Aqueous rechargeable zinc-ion batteries (ZIBs) are emerging as one of the outstanding candidates for energy storage systems on account of their excellent safety, lower price, and higher volumetric energy density. Nevertheless, their advancement is troubled by the deficiency of appropriate cathode materials. Covalent organic frameworks (COFs) are being developed to be attractive materials for electrodes based on their stability, good crystallinity, and flexibility in structural design. Herein, an anthraquinone-based COF (TfDa-COF) and an anthracene-based COF (TpDa-COF) were synthesized and used for aqueous ZIB cathodes to investigate the essential relationship between the active functional group and electrochemical properties.
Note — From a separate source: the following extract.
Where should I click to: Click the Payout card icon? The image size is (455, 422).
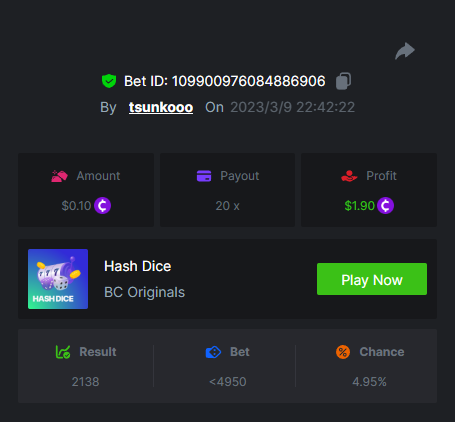pos(204,176)
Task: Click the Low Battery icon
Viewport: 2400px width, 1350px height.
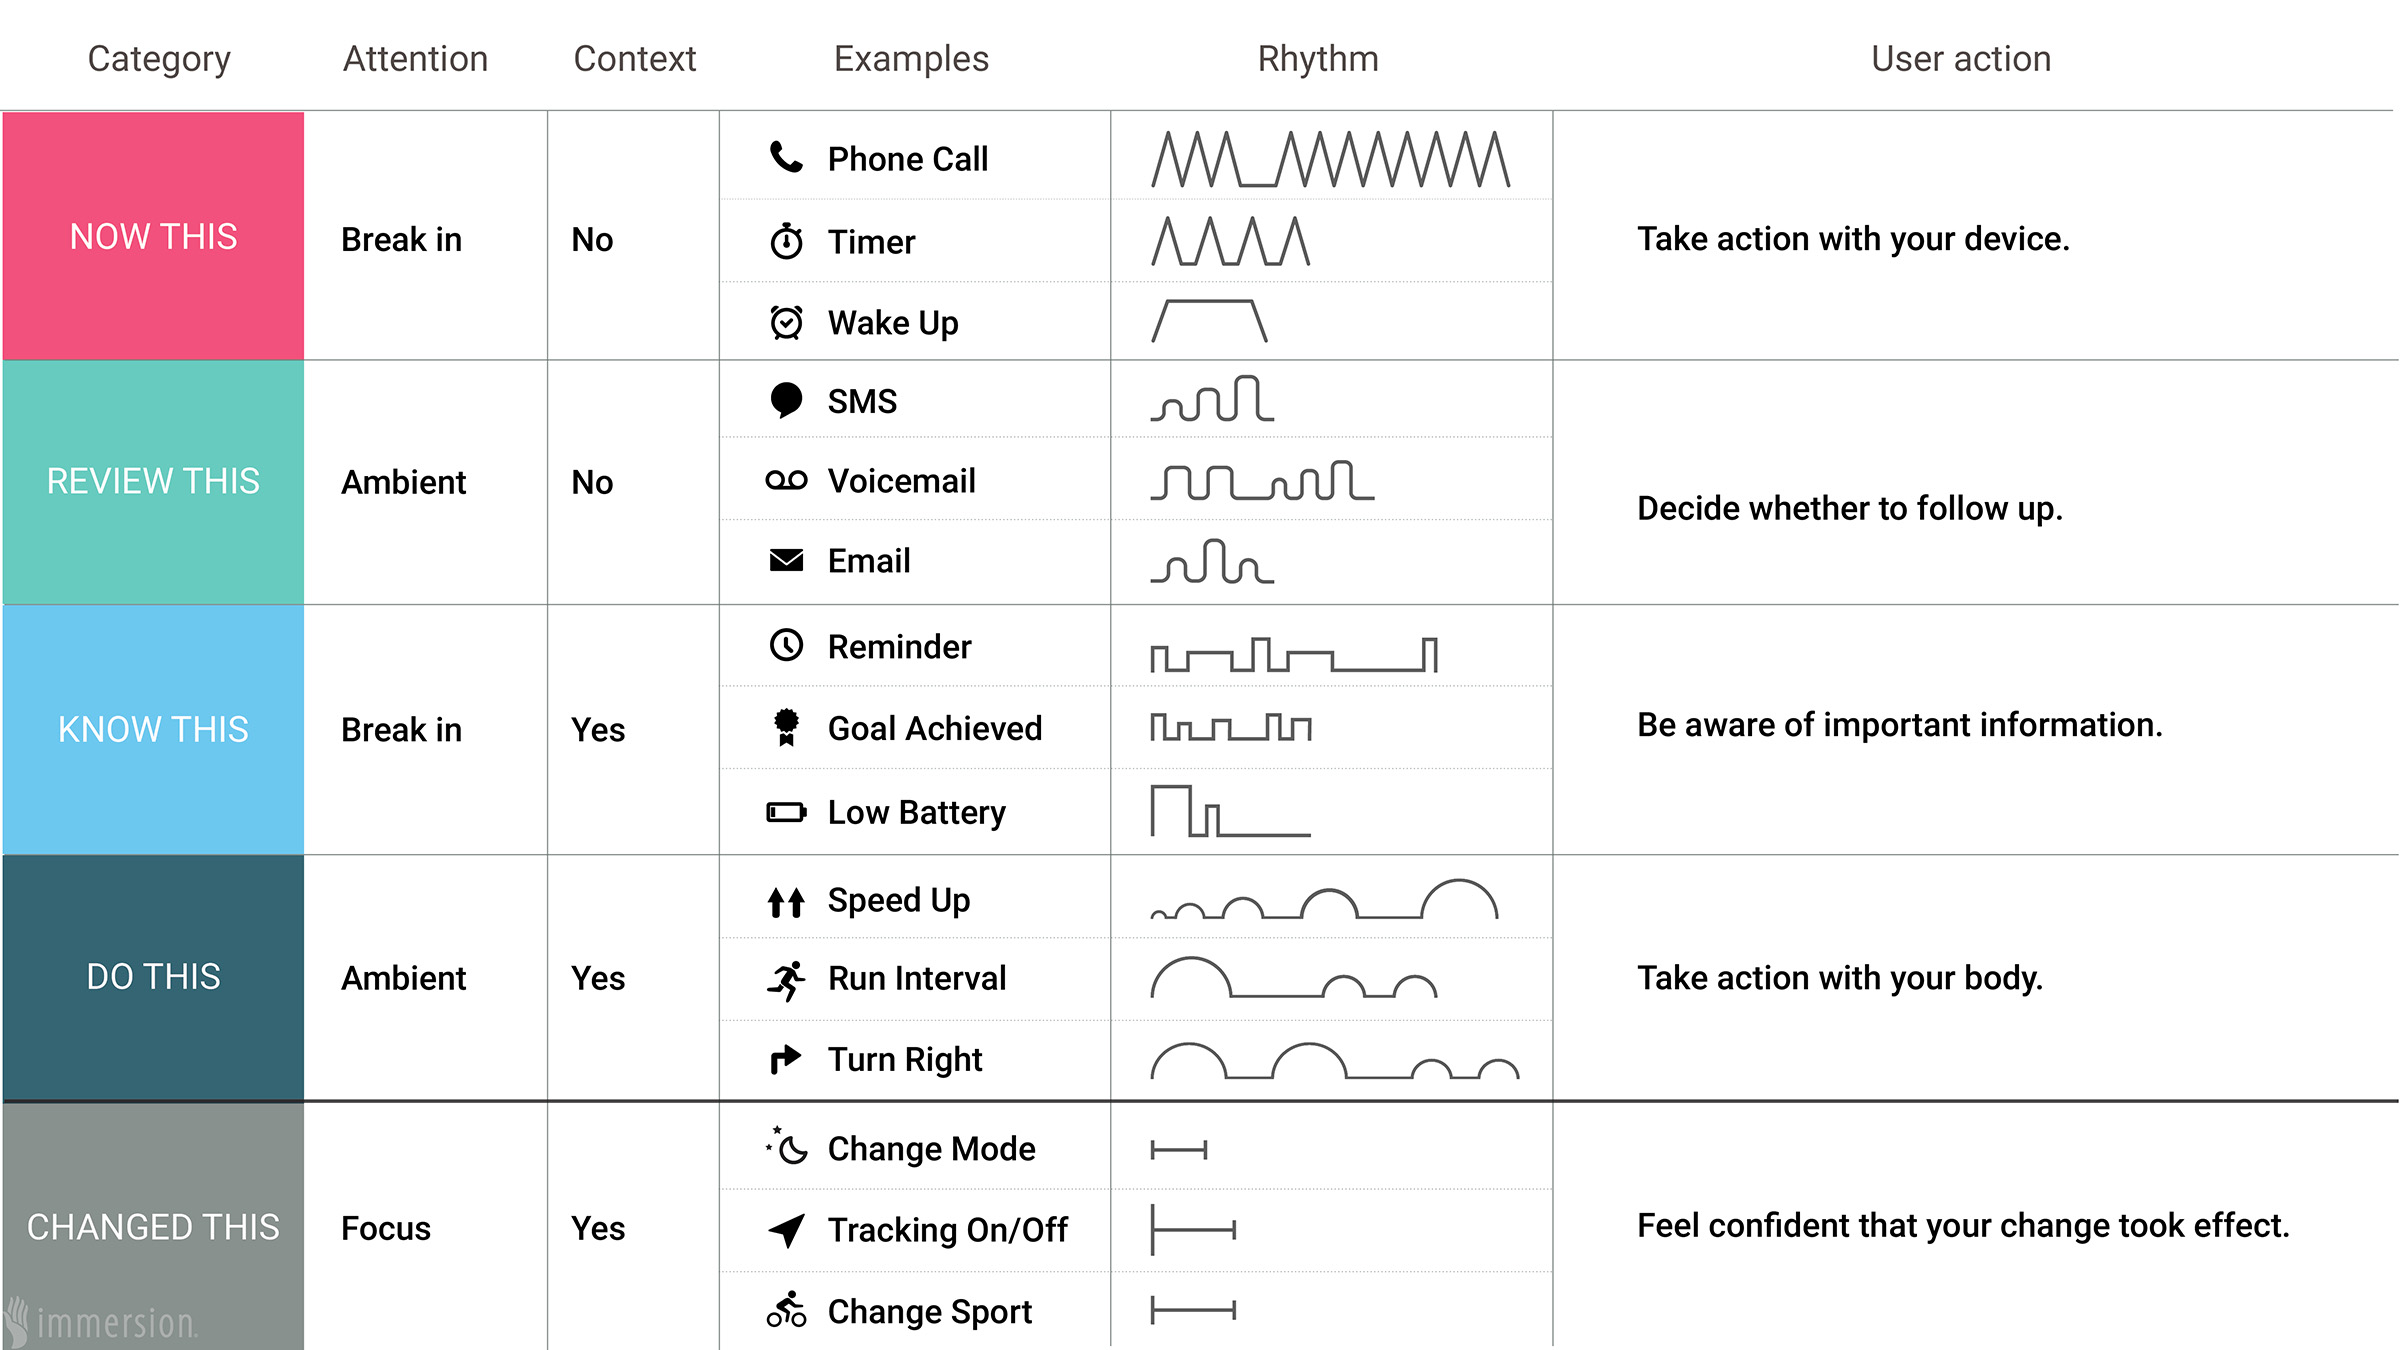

Experimental results combined with theoretical calculations show that introducing the anthraquinone carbonyl active site into TfDa-COF is beneficial to enhance the capacity (accounts for 95.2% of the total battery capacity) and reversibility of ZIBs compared with TpDa-COF, based on the high reversibility of the anthraquinone carbonyl active site and the structural stability of TfDa-COF, which displays a good specific capacity (96.6 mA h g-1 at 0.1 A g-1) and exceptional stability over 10 000 cycles (98% capacity retention). This work provides instructive insight for molecular engineering to rationally design COF-based cathodes. TfDa-COF and TpDa-COF were used for ZIB cathodes to investigate the essential relationship between the active group and electrochemical properties. The dominance of the anthraquinone groups for coordination Zn2+ was showed by comparing the CV curves.